The opera composer, no less than the novelist, had to come to terms with adultery as a form of self-discovery. In music, the distance travelled lies between Mozart’s Marriage of Figaro and Wagner’s Tristan and lsolde. In Figaro, true love eventually wins out; and in Mozart’s Cosi fan tutte, the main characters discover new desires. But Mozart’s genius flourished in dramatising act of seduction and deception, while the librettos of his operas gravitate to the theme of social appearances. (The stunning music celebrating fidelity at the end of The Magic Flute is, perhaps, the exception that proves the rule.)
In Tristan, we are thrust unashamedly into adulterous love itself, as a transforming, consuming act. Wagner dug deep into the medieval past for history, making use of newly unearthed manuscript of the Tristan legend. Considered just as a libretto, Tristan is a bit ludicrous: there is a magic love potion, a ship that fails to arrive in the nick of time (although Wagnerian transport is far more reliable than our own beloved Railtrack) and neatly symmetrical killings. But the music makes these stage devices powerful to the ear in a way they could never be on the page.

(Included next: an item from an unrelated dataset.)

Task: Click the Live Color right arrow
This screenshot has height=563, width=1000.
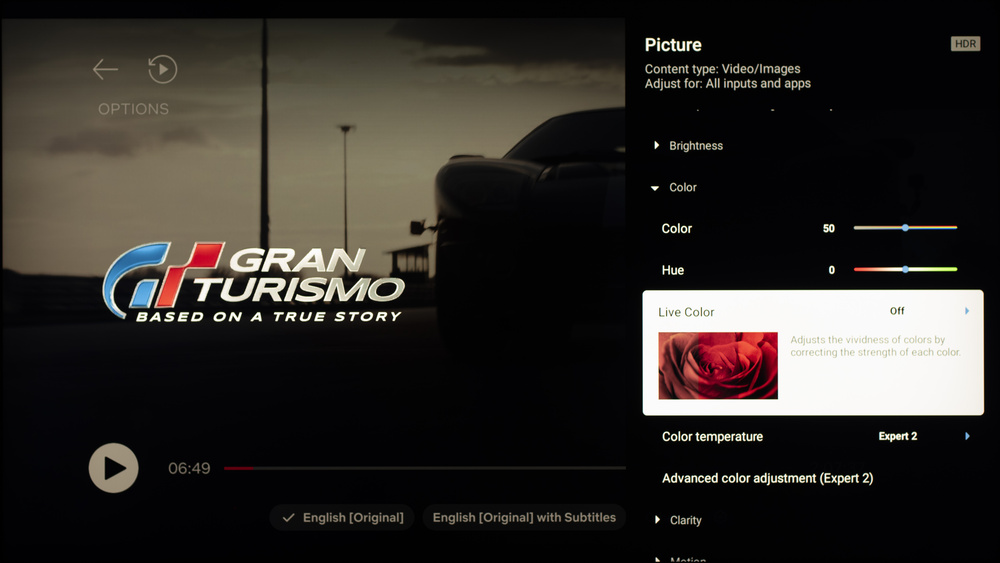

In this opera, written midway between his four epics of the Ring, Wagner delves deep into the possibilities, of chromaticism, the half-tone steps that are the fundamental of Western music. Long melodies pour forth from narrow half-tone movements. Wagner sets this chromatic thrust against both crude harmonic shifts, such as the plagal cadences of church music, and more recherche harmonics, such as elaborated “Neapolitan-sixth” cadences – the harmonic adventure that, later, Debussy liked to use. In Tristan, the aural result no only compresses melody but also extends it through harmonic rupture.
This chromatic thrust helps Wagner the musical dramatist to achieve the intensity that transforms a creaky libretto into a compelling stage work. The great love duet in Act Two carries forward on chromatic melodic waves that are dissolved then recomposed, again and again. Although the signposts of musical memory, Wagner’s leitmotifs, are used carefully in this opera, as in all his mature work, they are less important; the yet-to-be, the thrust forward, puts a different mark on the music of Tristan.
All of Wagner is long, and orchestral players like myself do occasionally get bored, losing contact with the music. But not in Tristan. For us, as for the audience, the intensity of the score makes it seem almost too short.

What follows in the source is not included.